In the records below, some lines hold the word "Task". Copy each of those lines.

*** Excerpted records ***

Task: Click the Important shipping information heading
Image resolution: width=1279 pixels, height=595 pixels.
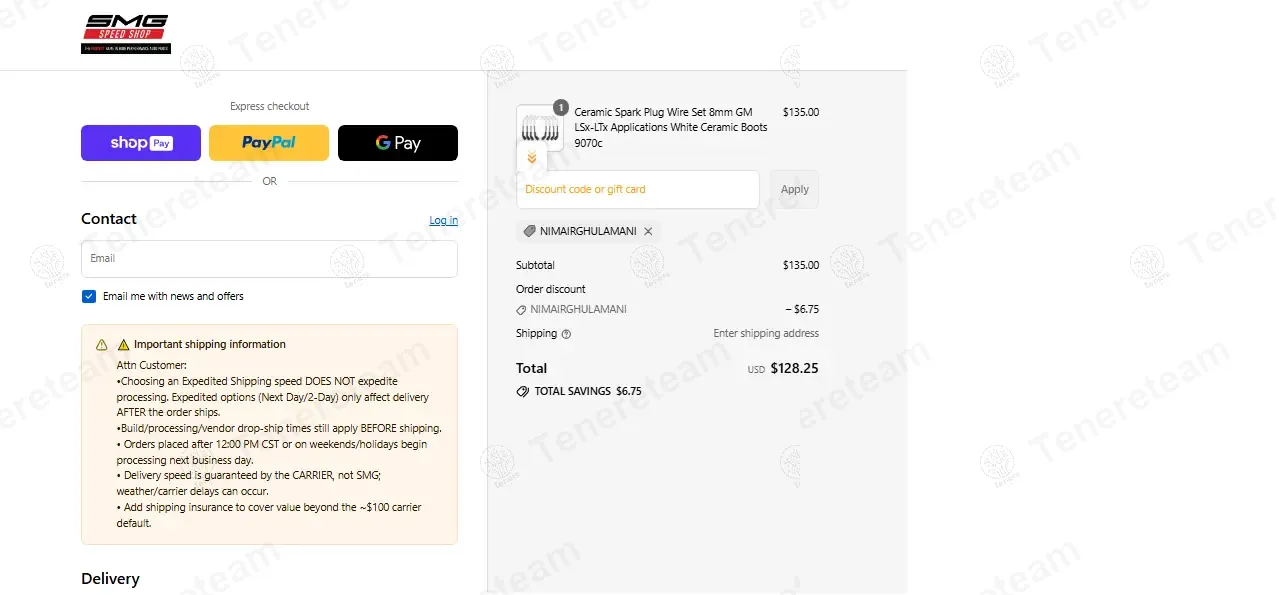Action: (210, 344)
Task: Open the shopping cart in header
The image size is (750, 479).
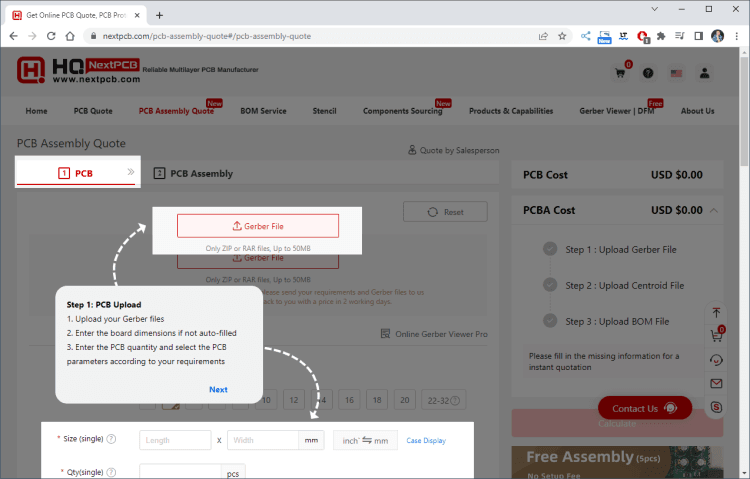Action: (x=621, y=73)
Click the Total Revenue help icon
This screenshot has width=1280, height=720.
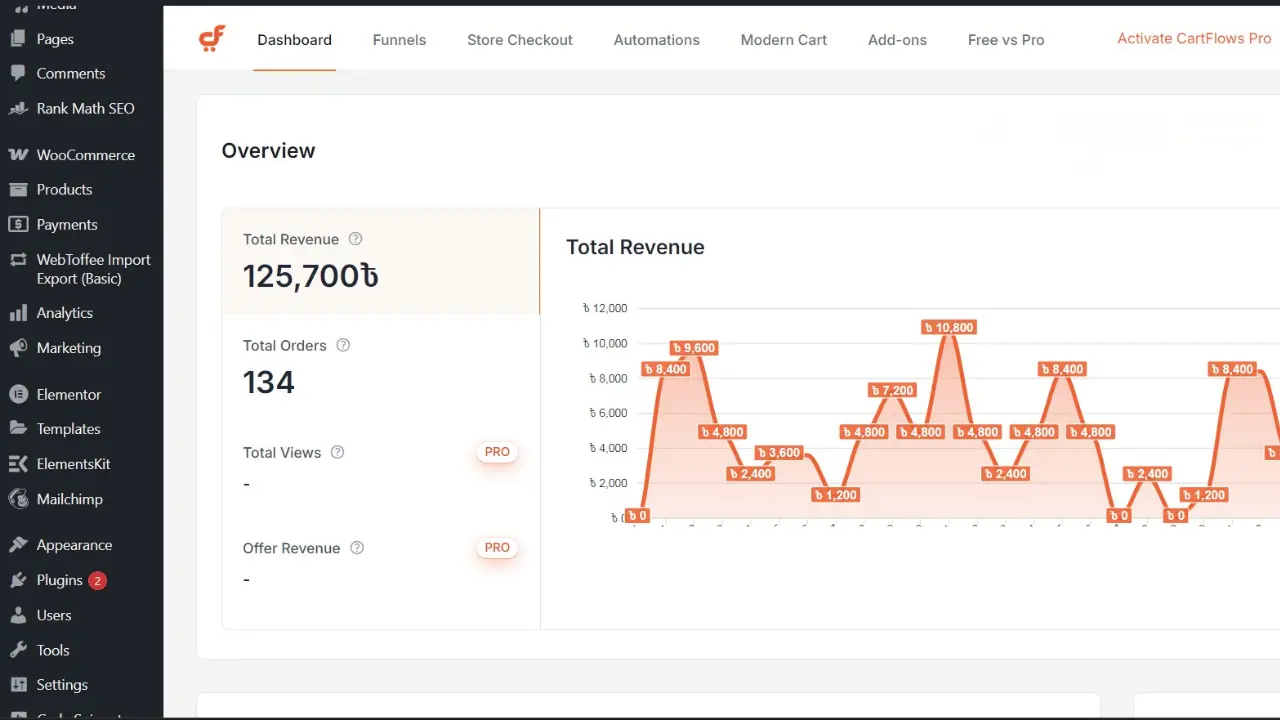click(355, 239)
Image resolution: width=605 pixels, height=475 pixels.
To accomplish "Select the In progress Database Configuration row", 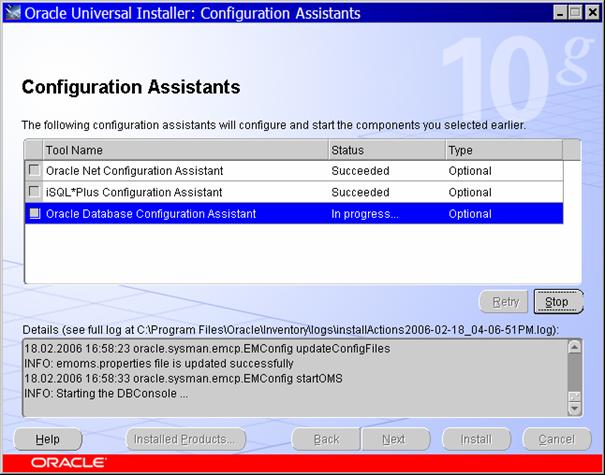I will tap(365, 214).
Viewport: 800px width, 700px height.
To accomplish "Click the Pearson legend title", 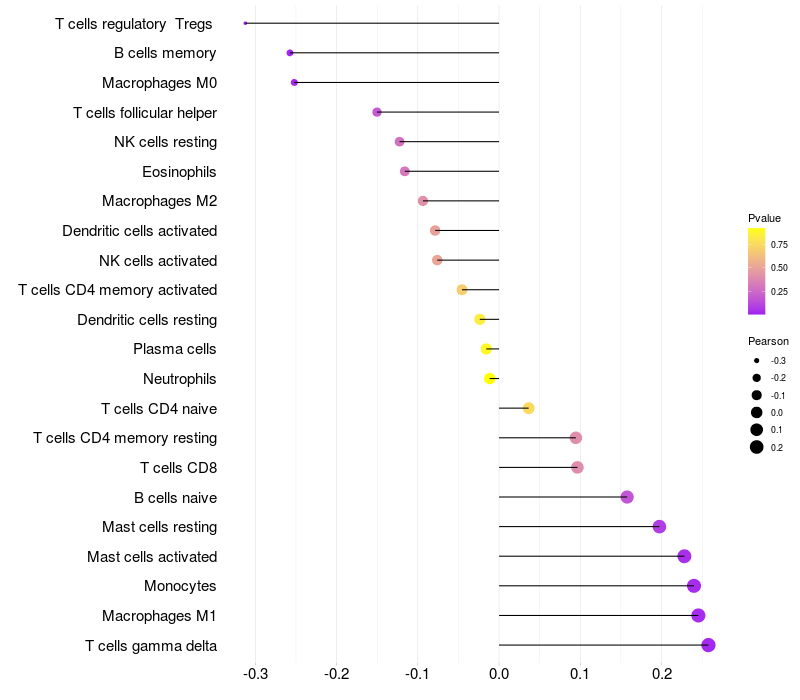I will [x=768, y=341].
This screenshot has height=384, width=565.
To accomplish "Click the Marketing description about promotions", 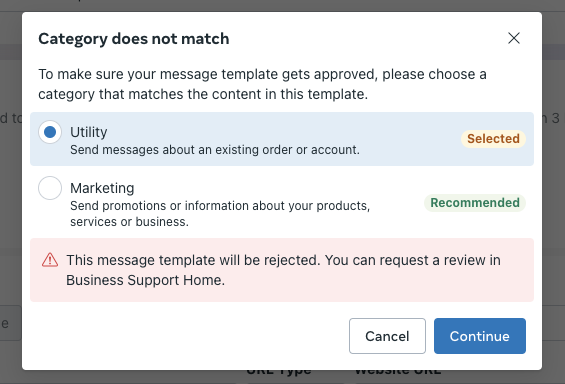I will (x=220, y=214).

*** End of Excerpted records ***

* [Result of the exercise]:
Task: Click the Important shipping information heading
Task: Open the shopping cart in header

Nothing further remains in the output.